§ INSTRUÇÃO A
Segundo o excerto sobre atletismo, em quantos Jogos Olímpicos participou Domingos Castro?

No topo da pirâmide e da alta competição está Pedro Pichardo, o vice-campeão olímpico, que tem um problema com o seu clube, o Benfica. Há alguma solução?

Não é a minha área. Tenho a certeza que Domingos Castro sendo um homem de consensos, muito prático e que foi a quatro Jogos Olímpicos vai ter a capacidade de gerir estas situações e não falo especificamente do Pedro Pichardo. O presidente tem as competências e as características necessárias para resolver qualquer situação.

Falando em planeamento. É inegável que o atletismo olímpico precisa de renovação. Onde está a segunda vaga de atletas de referência como Patrícia Mamona, Liliana Cá ou Nelson Évora?

§ INSTRUÇÃO B
Apresente como tabela Markdown, com as colunas N.º e Conteúdo, as linhas dos dados abaixo entre a que contém "You are a computer-use" e o fim dos dados, ambas incluídas. Omita as linhas em branco e deixe as imagens de fora.

[Dados sobre a localização de alvos visíveis]

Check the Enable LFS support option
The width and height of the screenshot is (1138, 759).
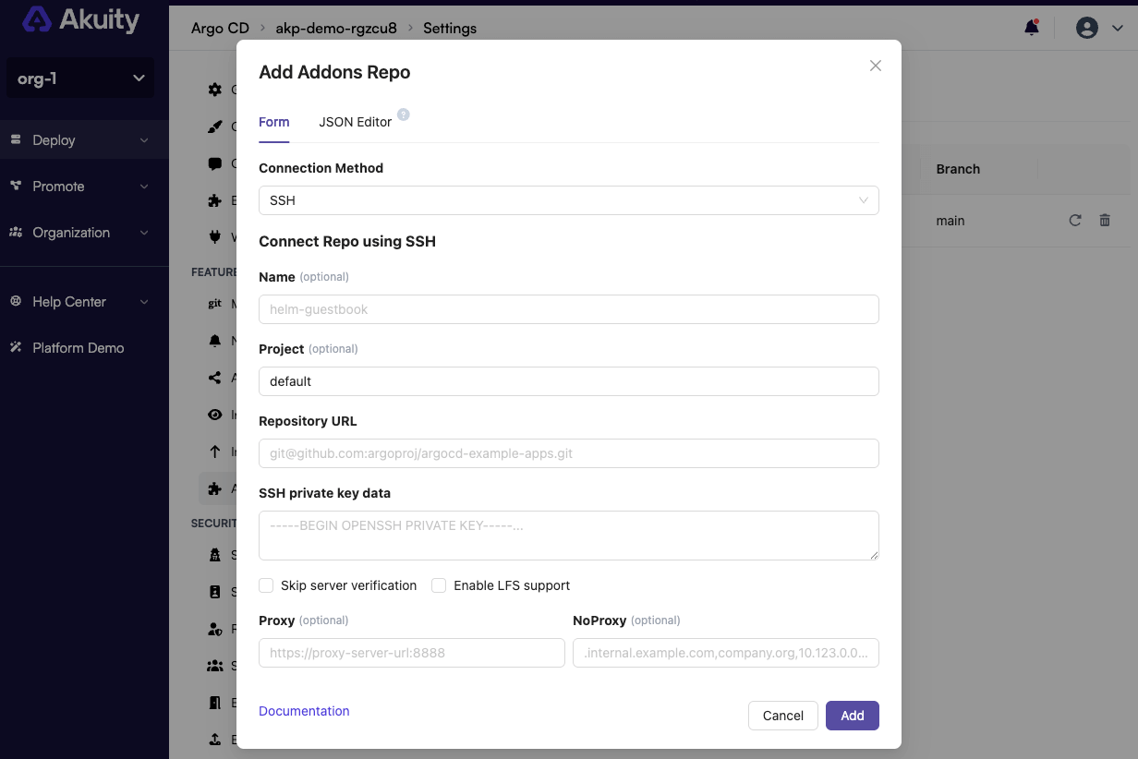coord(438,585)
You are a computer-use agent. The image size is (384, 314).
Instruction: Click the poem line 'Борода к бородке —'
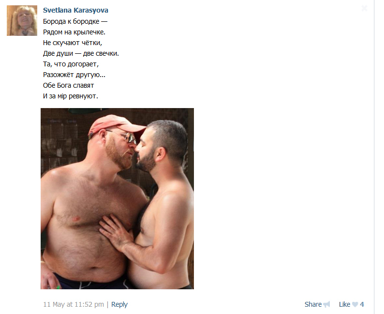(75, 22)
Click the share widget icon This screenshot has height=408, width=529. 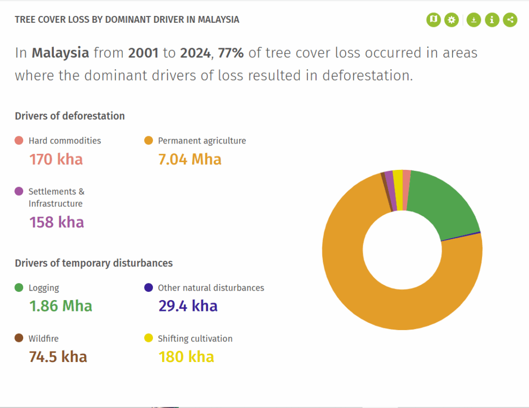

§ RESPOSTA A
Em quatro Jogos Olímpicos.

§ RESPOSTA B
| N.º | Conteúdo |
|---|---|
| 1 | You are a computer-use agent. The image size is (384, 314). |
| 2 | Instruction: Click the poem line 'Борода к бородке —' |
| 3 | (75, 22) |
| 4 | Click the share widget icon This screenshot has height=408, width=529.  |